Task directions —
The lines to copy are those holding the string "logo" in the entries below.

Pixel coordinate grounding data
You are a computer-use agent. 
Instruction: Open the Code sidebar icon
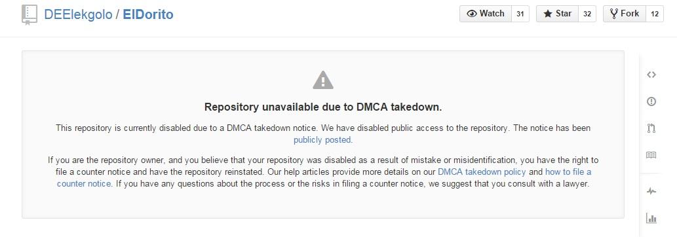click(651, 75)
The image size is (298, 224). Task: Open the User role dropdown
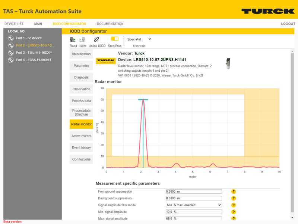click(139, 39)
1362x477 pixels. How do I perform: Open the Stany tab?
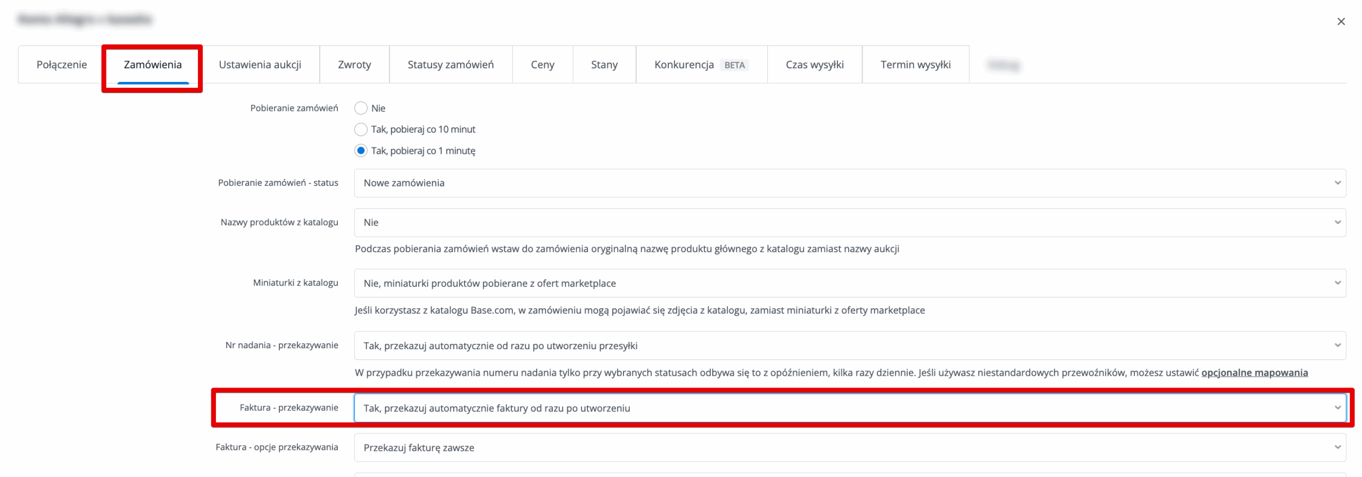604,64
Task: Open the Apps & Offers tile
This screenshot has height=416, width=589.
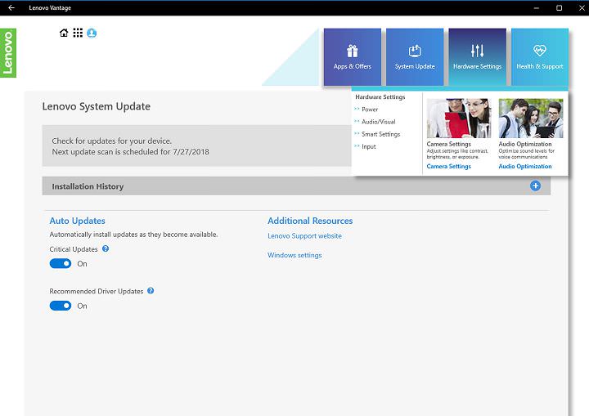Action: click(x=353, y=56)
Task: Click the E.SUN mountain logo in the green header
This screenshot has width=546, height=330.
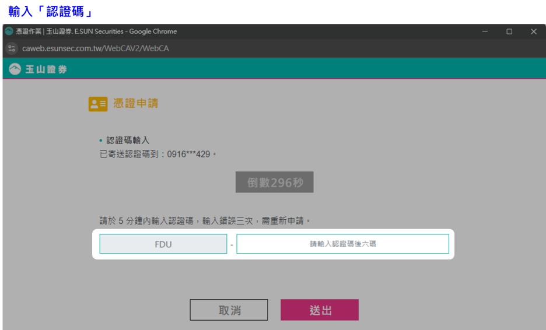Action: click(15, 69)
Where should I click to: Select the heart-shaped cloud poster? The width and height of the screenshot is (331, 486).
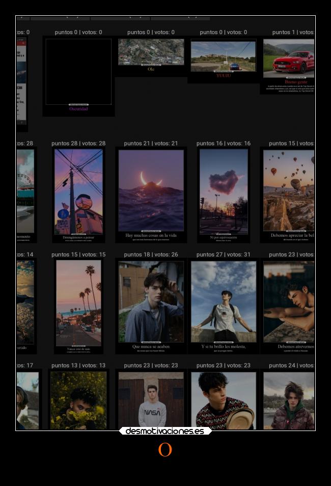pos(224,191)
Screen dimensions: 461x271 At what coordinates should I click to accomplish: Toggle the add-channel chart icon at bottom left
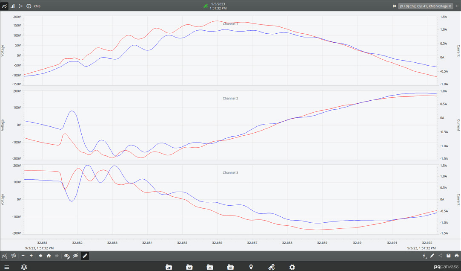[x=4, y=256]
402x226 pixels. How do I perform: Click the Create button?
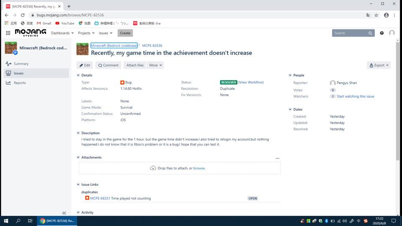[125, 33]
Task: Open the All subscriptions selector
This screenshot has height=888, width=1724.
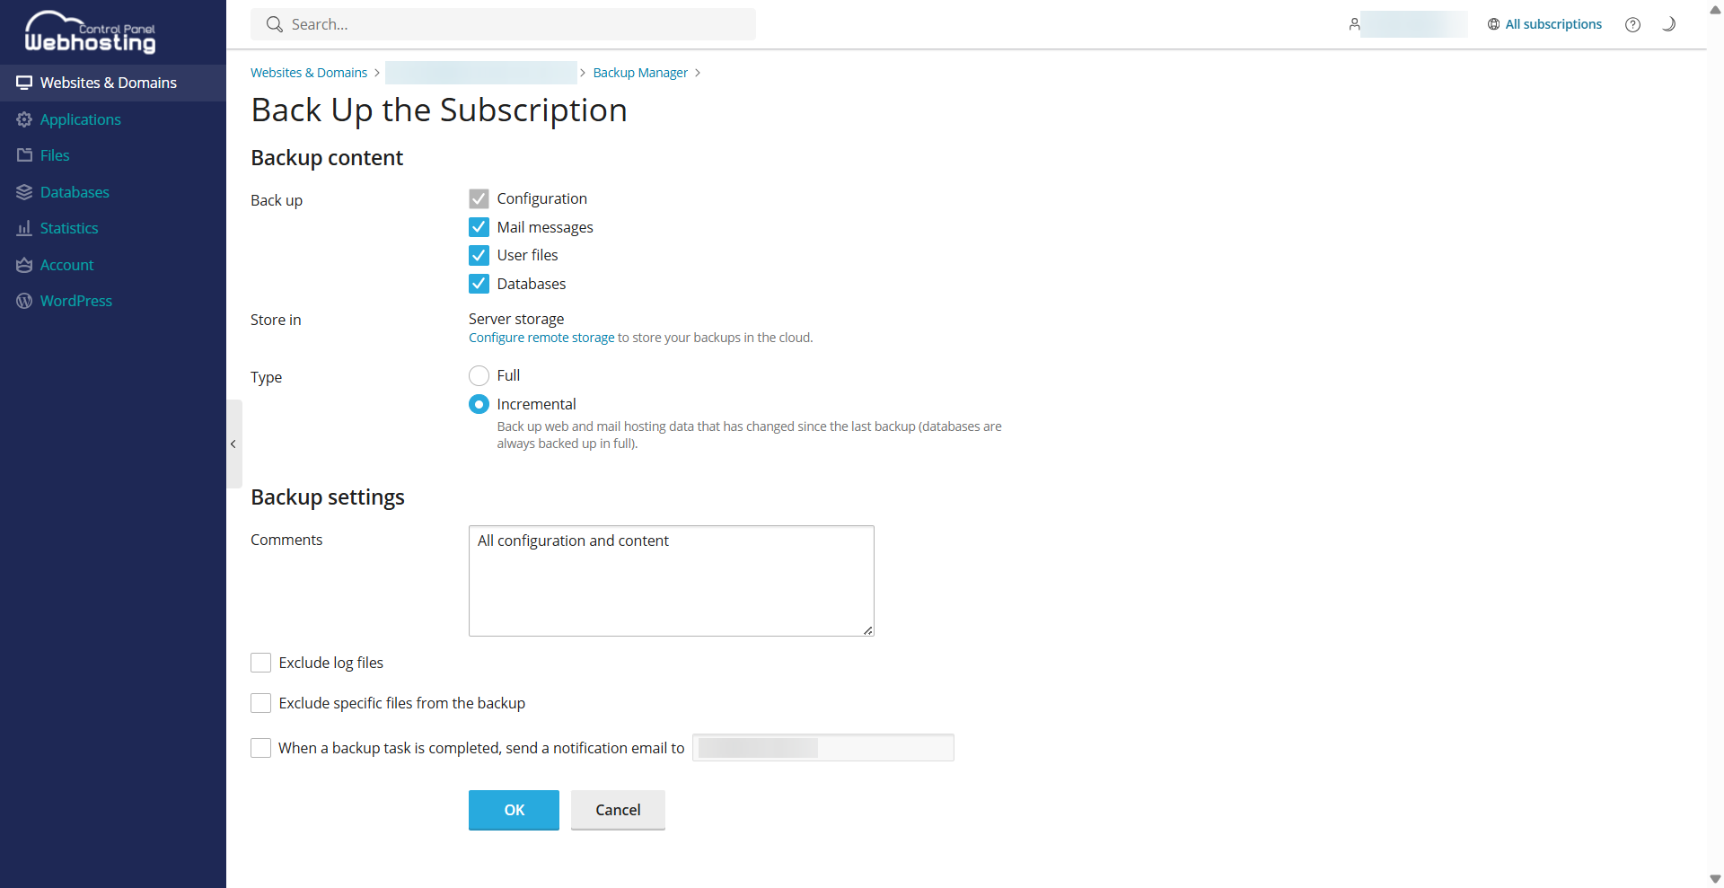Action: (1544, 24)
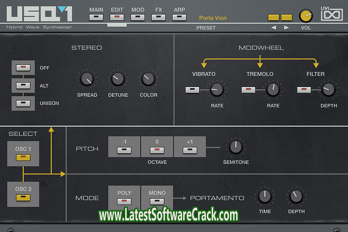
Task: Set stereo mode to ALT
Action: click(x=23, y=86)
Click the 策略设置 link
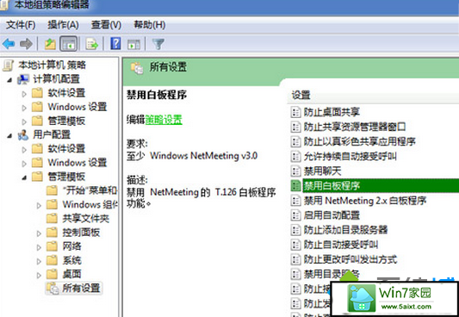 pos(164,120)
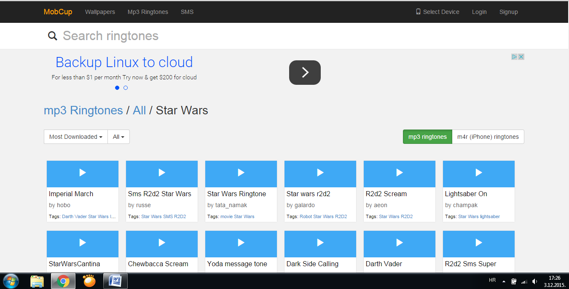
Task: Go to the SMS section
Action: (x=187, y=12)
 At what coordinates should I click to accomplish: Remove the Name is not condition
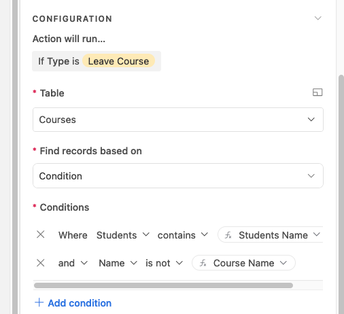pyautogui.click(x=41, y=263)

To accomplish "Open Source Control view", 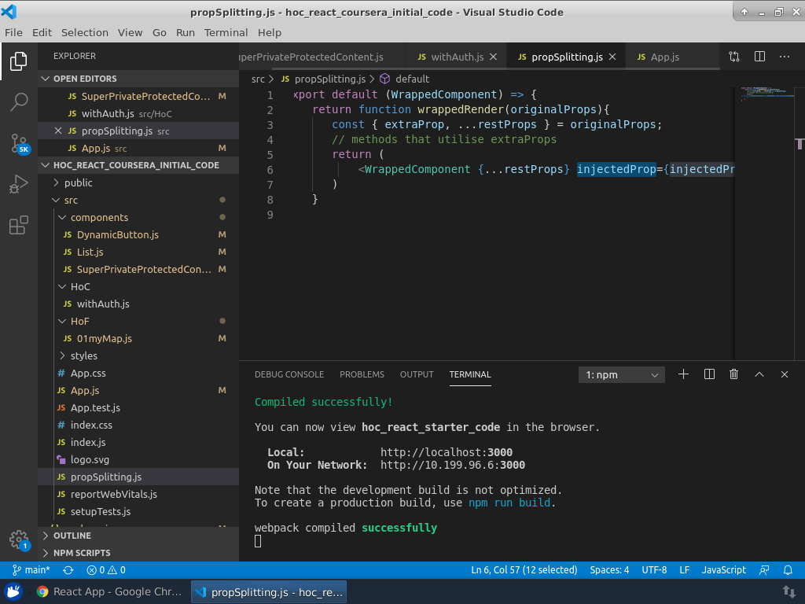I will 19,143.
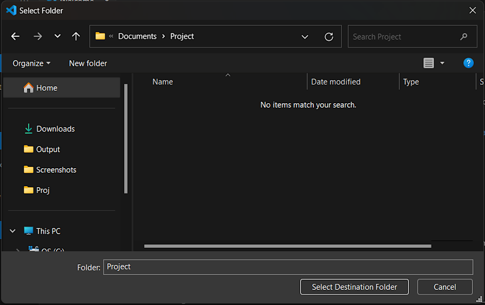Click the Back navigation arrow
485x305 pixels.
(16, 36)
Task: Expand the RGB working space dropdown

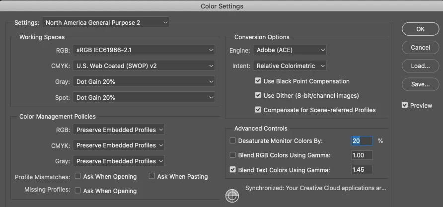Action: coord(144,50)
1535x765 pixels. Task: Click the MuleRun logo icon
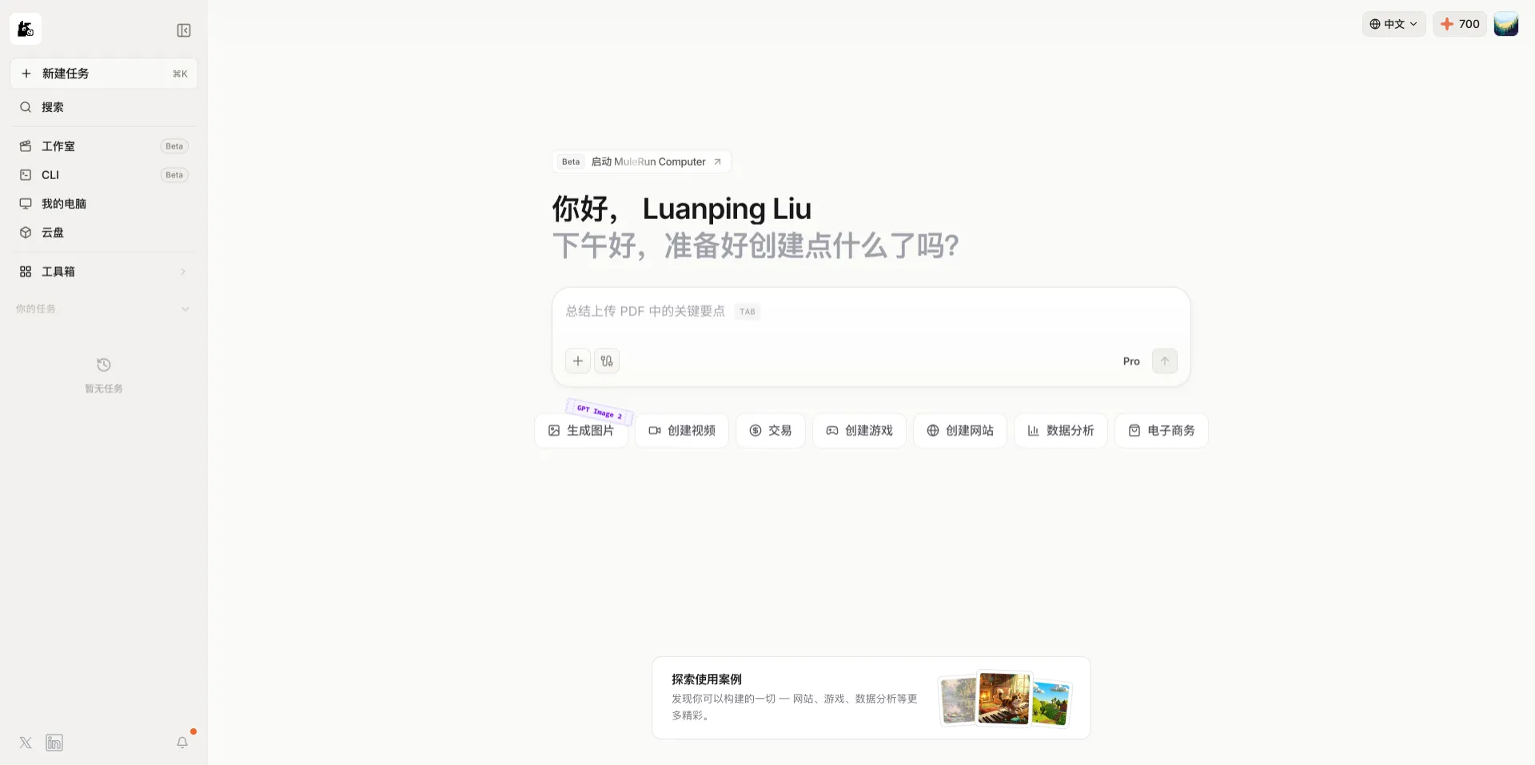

Exercise response —
Task: Click the E.SUN mountain logo in the green header
1535x765 pixels. Task: Click the MuleRun logo icon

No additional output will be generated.